By Djami Diallo The Afro News Book Review
My interest was piqued after having read Mende Nazer’s account of her life as a slave in the Sudan. Properly titled Slave: The True Story of a Girl’s Lost Childhood and her Fight for Survival, the book makes for an atypical summer read. Sure, it follows the same formula as many accounts of slavery do, putting the reader through the wringer on a journey from freedom to captivity, through a battle to ultimate salvation. However, not only is the book nothing of the traditional romantic and breezy summer picks; but Nazer delivers something surprisingly different from the linear account of slavery. As the Observer put it so well, “all the clichés of such survival stories are inadequate to describe the impact of Nazer’s eventual deliverance.” To me, this story is unique because in remembering the Nuba Mountains Nazer breaks many of the stereotypes we might come to expect of Africa and Africans. In fact, readers will find themselves in the colorful world of the author’s childhood and possibly be quite thrown by the normalcy of it all: Nazer remembers doting and supportive parents whose life centers around her, the last of five children. Surrounded by the Nuba Mountains, she is free to explore her boundless imagination and encouraged to speak her mind. What results in the young Nazer is a boldness that characterizes even her dreams of postponing marriage for a medical career. In this sense the heroine defies every stereotype we might expect from African girls and women. What’s more is that Nazer’s men are strong, funny, articulate and fully capable of providing for their families. As the central male figure, Nazer’s father commands a respect that we would attribute to any head of household and his bravery is almost too big to behold. For centuries in the tradition of European slavery, we have been told that Black men could never embody this, but Nazer’s male figure struck me as possessing everything that colonialism and slavery systemically denied the Black man.

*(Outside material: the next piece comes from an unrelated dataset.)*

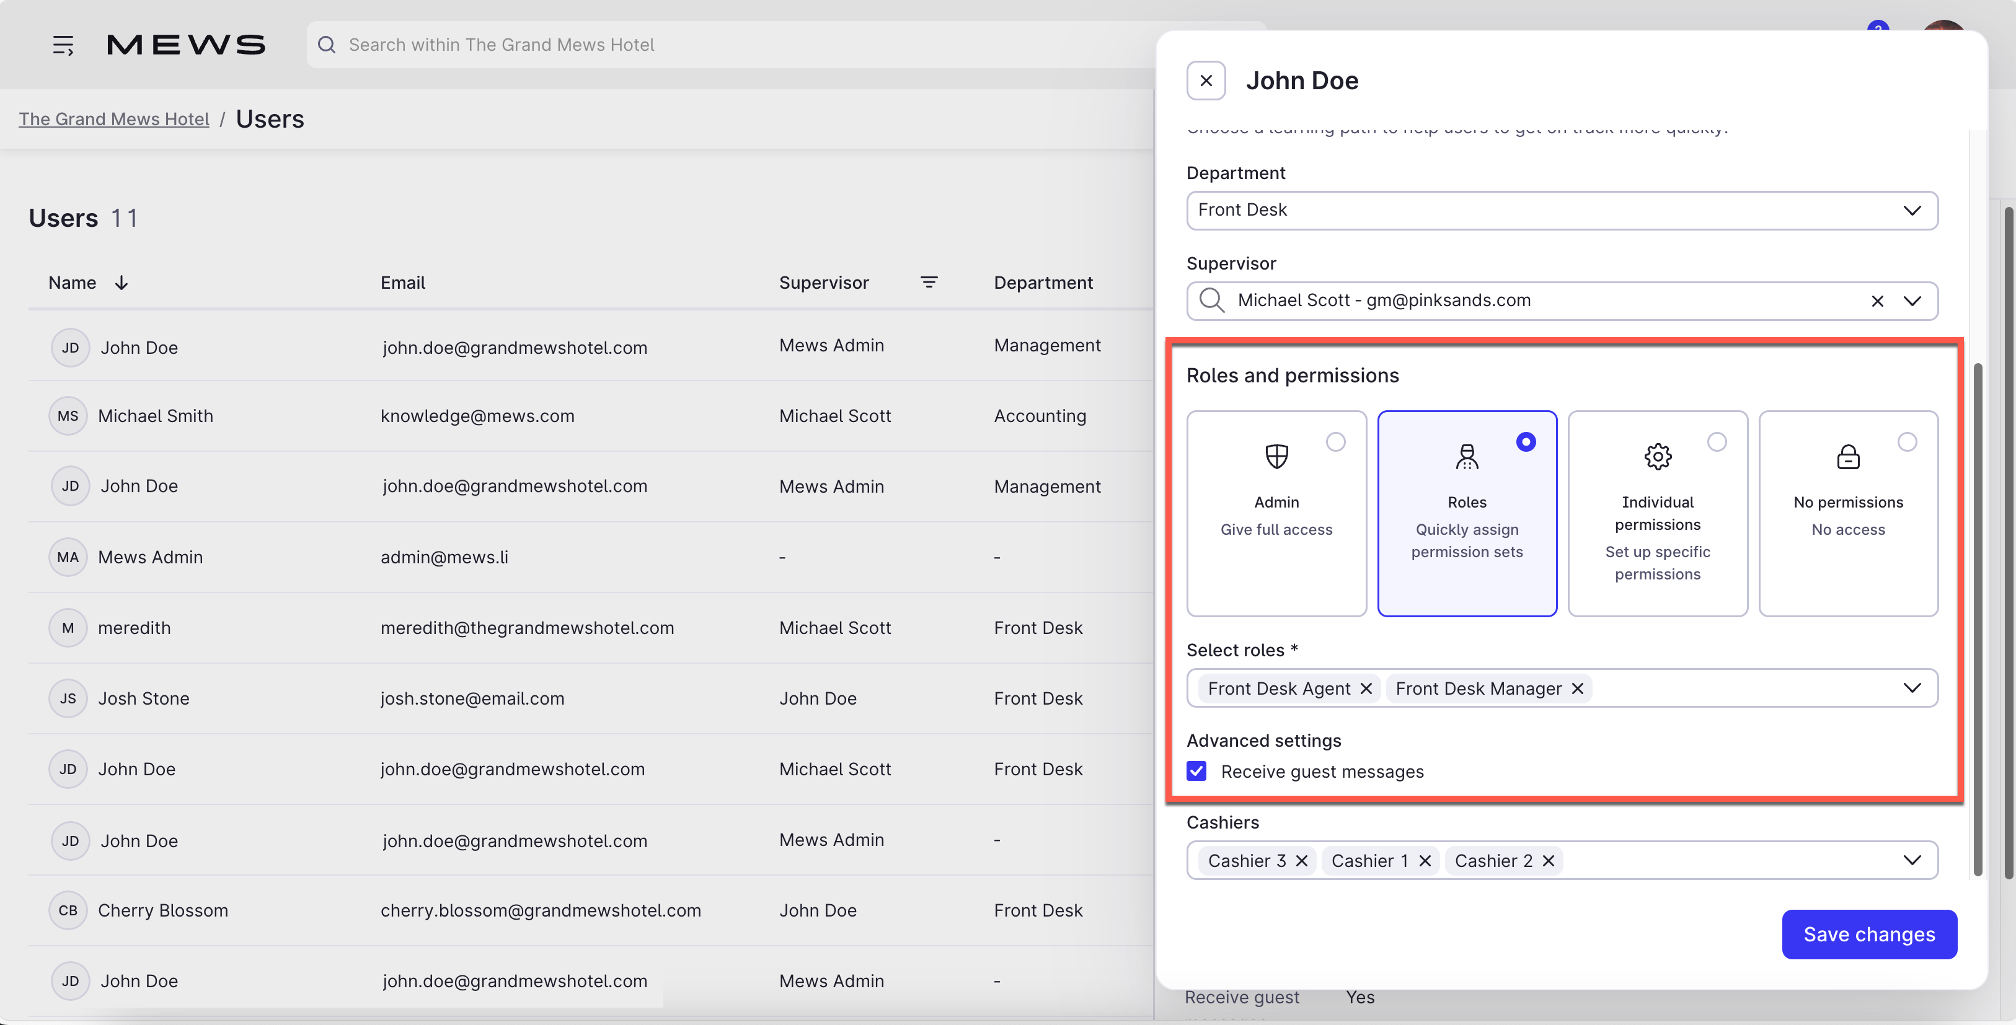Screen dimensions: 2016x1025
Task: Go to The Grand Mews Hotel breadcrumb link
Action: pyautogui.click(x=114, y=119)
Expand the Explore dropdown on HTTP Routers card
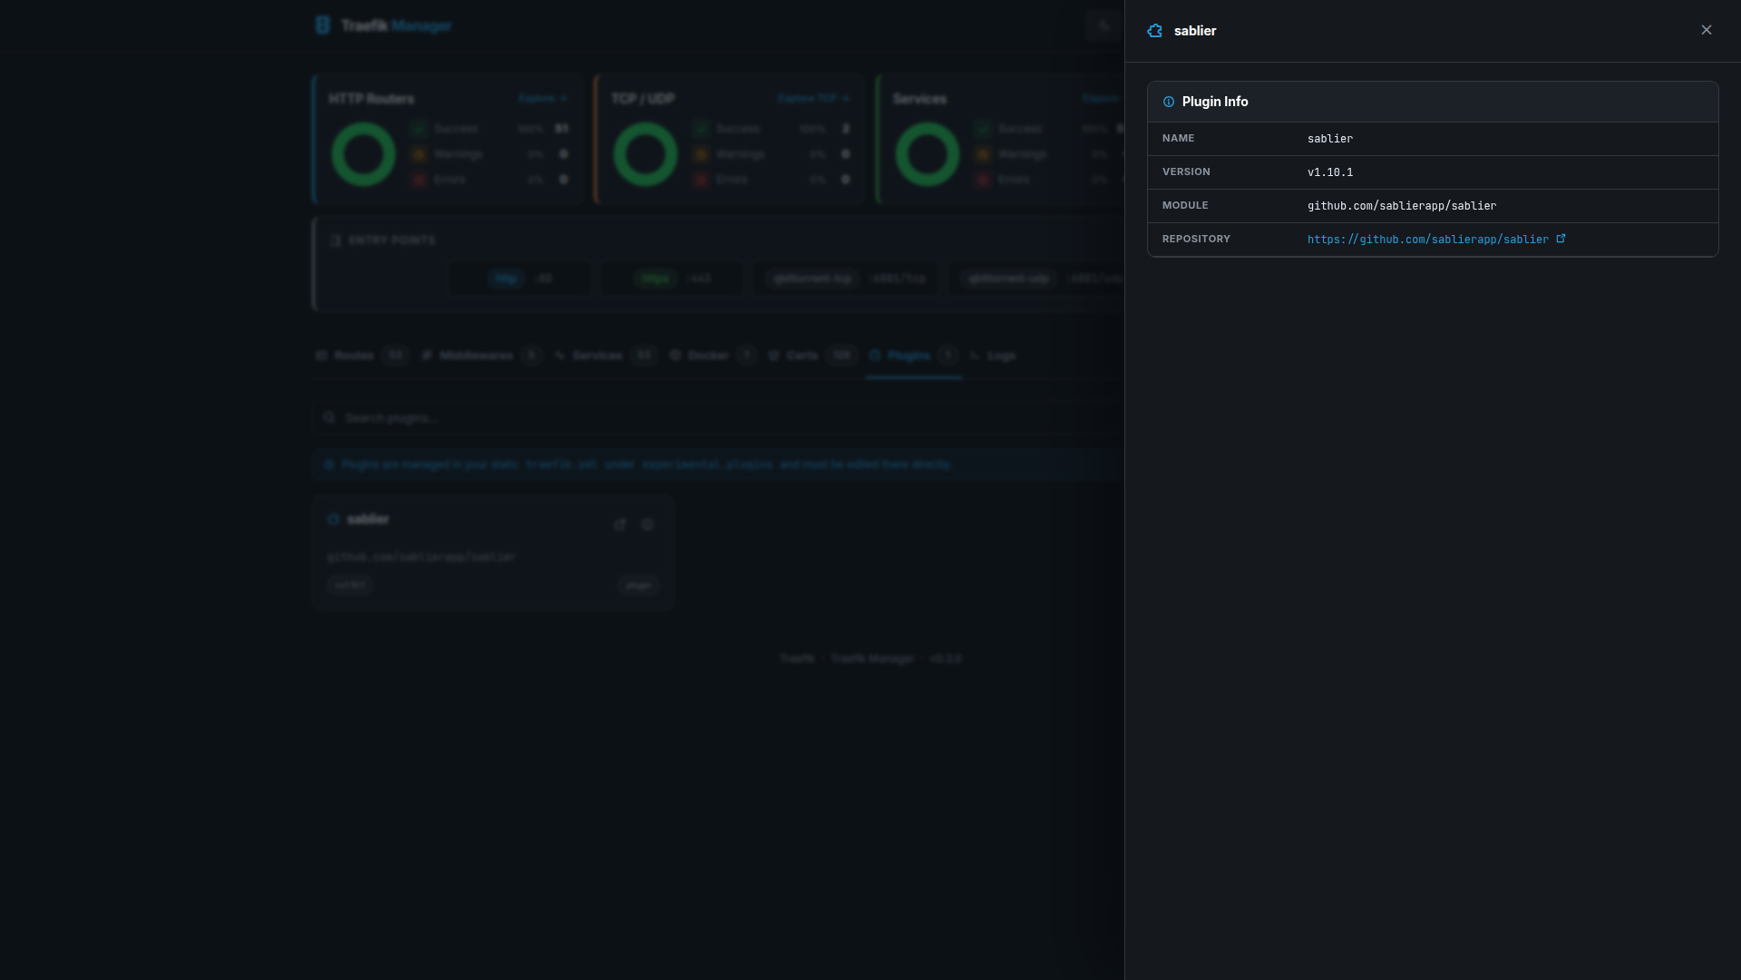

The picture that Nazer painted in the opening chapters may seem to take away from the life-changing turning point readers anticipate, but to the contrary it only serves to make the experience of having one’s freedom snatched away-something we experience right along with Nazer-more heart wrenching. Effectively, it is as if Nazer wants us to feel the separation from her Nuba cocoon as harshly as she does. By the time we get to Part II of the author’s account, we have left the carefree, sheltered and loving childhood for the violent, burdensome and hate-filled world of a life in captivity. The contrast the author creates between the two worlds is almost as sharp as the cut of a knife. At twelve Nazer is torn away from her Nuba village in the middle of the night, suddenly woken by huts on fire and chaos that rip her family apart. Nazer is captured by Arab raiders and taken to Khartoum to be an ‘abid’ to an upper middle-class Arabic family. Her designation as a slave is officially the start of systemic social and cultural erasure for Nazer, signs of which we see earlier in the memoir, when she attends an Arabic school where she is strongly discouraged from making any outward show of her Nuba culture. It is her that she starts telling us that slavery is much more than the White on Black opposition we learn about in today’s schools. Interestingly, her oppression also happens at the hands of a Mistress who completes her sense of abandonment and dehumanization by calling her ‘yebit’, a derogatory term that designates her as less than, dirtier than a fleck of dirt itself. The violence that Nazer suffers at the hands of her Mistress is proof that slavery knows no bounds: not the bounds of race or gender and certainly not the bounds of class.
In the case of Nazer it is it undoubtedly the economic control which Sudan’s Arabic population enjoyed that allowed slavery to go on despite its being sanctioned by law. Nazer boldly points the finger at some of the country’s prominent businessmen and diplomats; she skillfully draws our attention to wealthy families and subtly assigns blame as much to the mistress of the house as to the master. The underhanded nature of slavery in the Sudan as we witness it in this account adds to the outrage readers are sure to feel when coming to grips with the fact that slavery still exists today. In addition, although we may feel more comfortable turning a blind eye to violence and slavery in the Third World perhaps because of the typical depictions we get from that piece of the map-war, famine, illness and infighting-most of us will be squirming in our seats with discomfort when Nazer’s journey as a slave takes us to modern day London, where she is traded like chattel and where, to the readers’ relief, she finally finds freedom. This is the final punch for Nazer, something that contributes plenty to the ‘slave account with a twist’: the hard realization that slavery has not stopped with the ushering of modernity at the turn of the century. Certainly, this is a blow to readers’ egos, which we will not soon forget.
Nazer’s account of her life as a slave has met some opposition and kicked up more than its share of controversy because of the question of its authenticity, and while it continues to do so as it makes its way around the world the brilliance and power of the work lie in the young woman’s appeal to put an end not only to slavery, but to the obvious social ills that continue to impact our world. At times she angers us and at times she pulls at our heartstrings, but what she never fails to do is urge us to keep a level of consciousness that is going to make the world go forward for the better, and that is a message worthy of praise.